Recorded data →
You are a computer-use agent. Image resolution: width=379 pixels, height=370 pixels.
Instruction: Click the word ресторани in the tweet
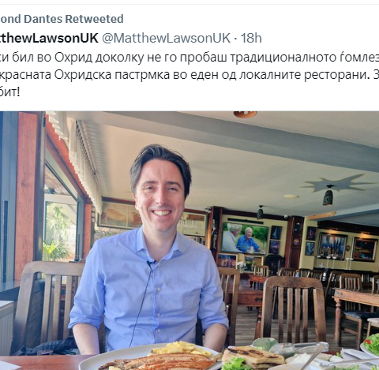click(x=336, y=75)
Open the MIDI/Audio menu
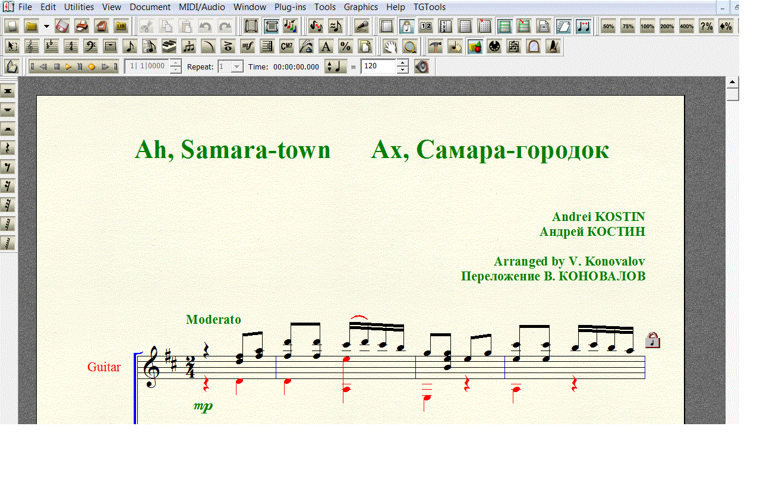 [202, 7]
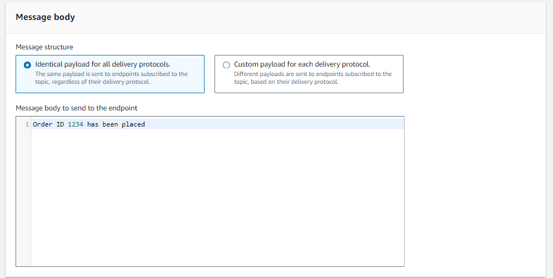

Action item → None of the pictures belong in the copy; transcribe the rest of the data exactly.

Reply to the exercise →
You are a computer-use agent. Image resolution: width=379 pixels, height=370 pixels.
Instruction: Click the word ресторани in the tweet
click(x=336, y=75)
Open the MIDI/Audio menu
 [202, 7]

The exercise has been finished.